DİNA'NIN 4-5 KİŞİ TARAFINDAN EVDE ZORLA TUTULDUĞU İDDİASI
Dina'nın tanık beyanlarına göre evinde 4-5 kişi tarafından zorla tutulduğunu iddia eden avukat Çolak, "Daha sonra soruşturma aşamasında verilen tanık beyanlarında Dina'nın 4-5 kişi tarafından  evinden çıkarılmaması için tutulduğunu ve tanık olarak ifade veren kişinin 'polis çağırdım' diyerek ifade vermesi üzerine salıverildiğini ve bunun üzerine Dina'nın ayakkabı dahi giymeyen sokağa canını zor kurtarırcasına kaçtığını biliyoruz. Dolayısıyla soruşturmanın bu aşamada o yönde derinleştirilmesi kanaatindeyiz. Çünkü müvekkilimizin yardım etme kastı harici herhangi bir niyeti yoktur. Soruşturmanın tamamında müvekkilimizin vermiş olduğu ifadelerin tümünde ayrıntılı bir şekilde beyanlarda bulunmuştur. Müvekkilimize herhangi bir suçlama yapılması mümkün değildir. Dina'nın annesine 'Beni burada öldürecekler, Sakarya Üniversitesi'ne geçmek istiyorum' şeklinde ses kaydı attığını biliyoruz. Bu ses kaydından anlaşıldığı üzere birileri Dina'yı tehdit etmektedir. Bu tehdit eden kişilerin kim olduğu araştırılmalıdır, bulunmalıdır ve yargı önüne çıkarılmalıdır. Yine Dina'yı eve kapatan dışarı çıkmasını engelleyen kişilerin kim olduğu tespit edilmelidir. Bu hususların Dina'nın ölümüyle doğrudan ilişkili olduğunu düşünmekteyiz. Dolayısıyla soruşturmanın genişletilmesi gerektiğine inanıyoruz" diye konuştu.
'DİNA'YI DAHA ÖNCE HERHANGİ BİR ŞEKİLDE TANIMIYORDU'
Avukat Çolak, soruşturmanın derinleştirilmesi gerektiğini belirterek, "Müvekkilimiz Dina'yı daha önce herhangi bir şekilde tanımıyordu. Dolayısıyla Dina'ya zarar vereceği herhangi bir delil de dosyada yoktur. Müvekkilimin suçu işlemiş gibi kamuoyuna yansımasını kabul etmiyoruz. Soruşturmanın derinleştirilerek gerçekten Dina'ya herhangi bir müdahale edilmişse ölümüne sebep olan kişilerin yargı önüne çıkarılmasını talep ediyoruz. Bu hususa ilişkin dilekçelerimizi başsavcılığa ilettik" dedi.

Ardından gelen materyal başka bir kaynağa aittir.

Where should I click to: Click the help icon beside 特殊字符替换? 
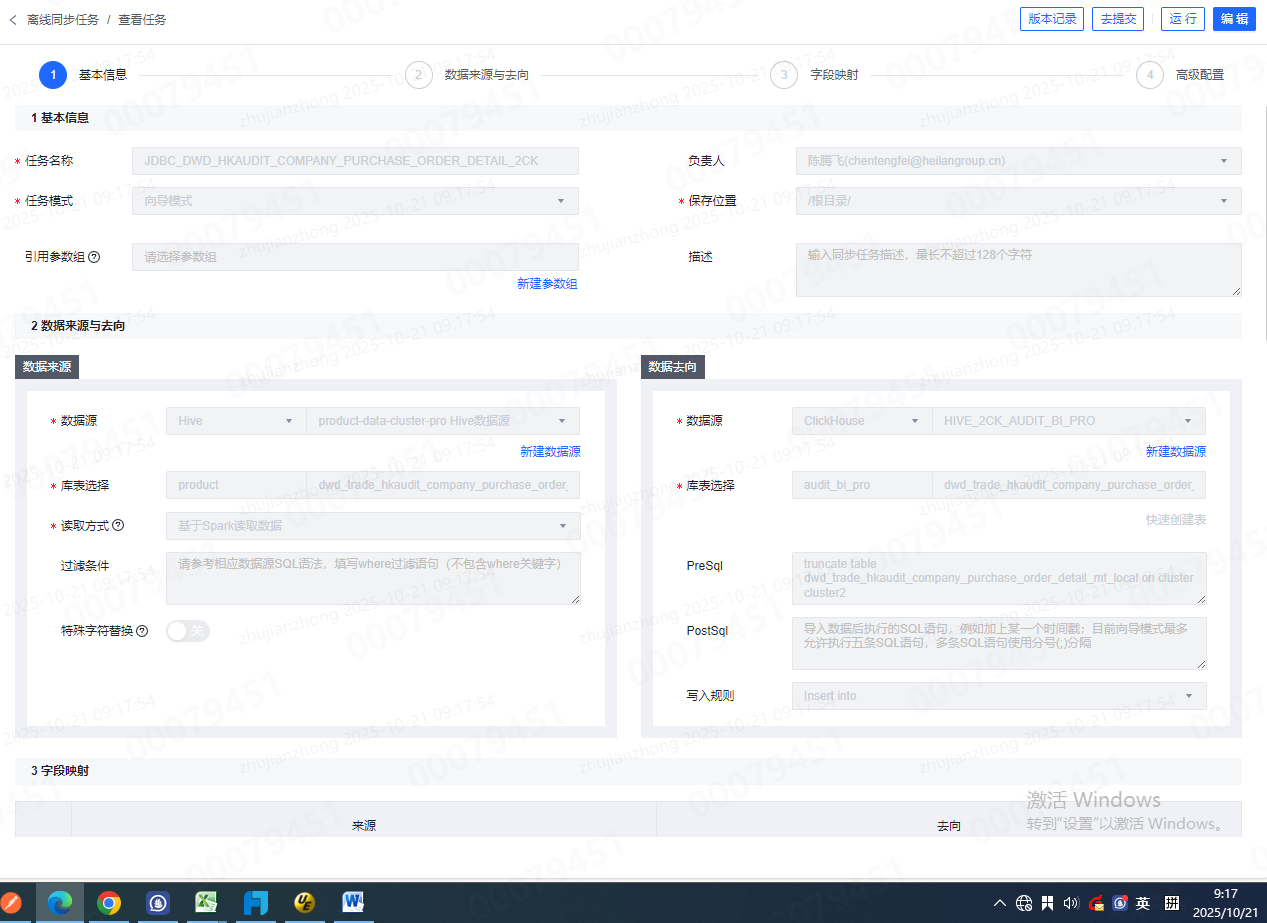point(142,631)
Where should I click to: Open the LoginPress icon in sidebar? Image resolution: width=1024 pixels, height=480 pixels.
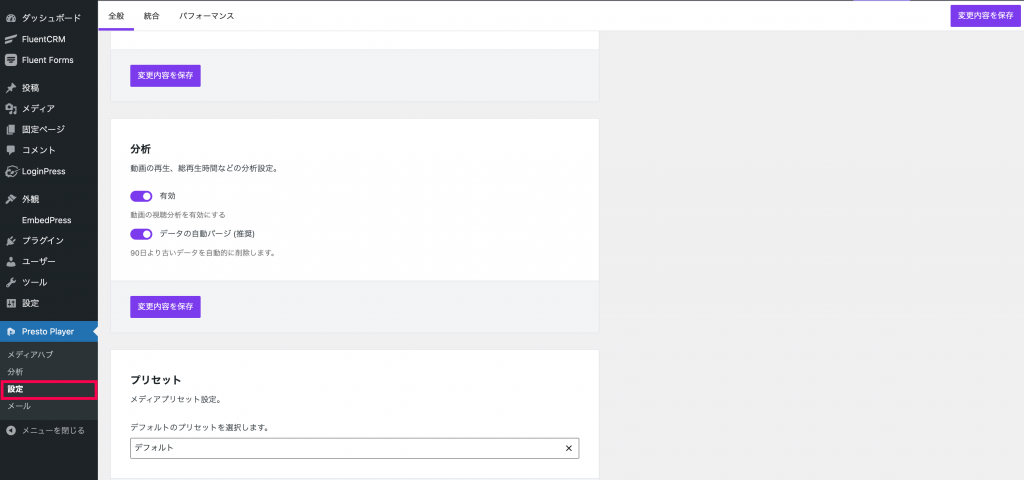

NEDEN GERİ DÖNDÜĞÜ SORULDU
Çolak, gazetecilerin, Dursun Acar'ın Dina'yı indirdikten sonra bir süre uzaklaşıp ardından aynı istikamete doğru geri dönmesiyle ilgili soruya ise şöyle cevap verdi:
"Müvekkilimiz Dina indikten sonra dere kenarına çok kısa süreliğine yine Dina'nın aniden müvekkilimizin arabasından inmesiyle, başına bir şey gelmemesi için endişe duyduğundan dolayı Dina'yı tekrar geri görebilme ümidiyle hareket etmiştir. Biz güvenlik kameraları ortaya çıkmadan önce de Karabük-Safranbolu yolu üzerinde Dina'nın arabadan indiğini, müvekkilimizin durduğunu ve herhangi bir şekilde müdahale etmediğini söylemiştik. Ortaya çıkan kamera görüntüleri de aslında bunu destekler niteliktedir. Müvekkilimizin ifadelerinde herhangi bir çelişki yoktur. Yöre halkı genel olarak 155 hattı yerine tanıdığı polis varsa bununla irtibata geçtiğini biliyoruz. Daha önce de bu tarz ihbarlar oluyordu. Müvekkilim de olayla ilgili tanıdığı bir polis memurunu aramıştır. Polis de müsait olmadığı için telefonu meşgule atmıştır. Bu son derece normaldir. Buradan şunu anlıyoruz. Müvekkilimiz polise durumu ihbar etmeye çalışmış ve o niyetle hareket etmiştir."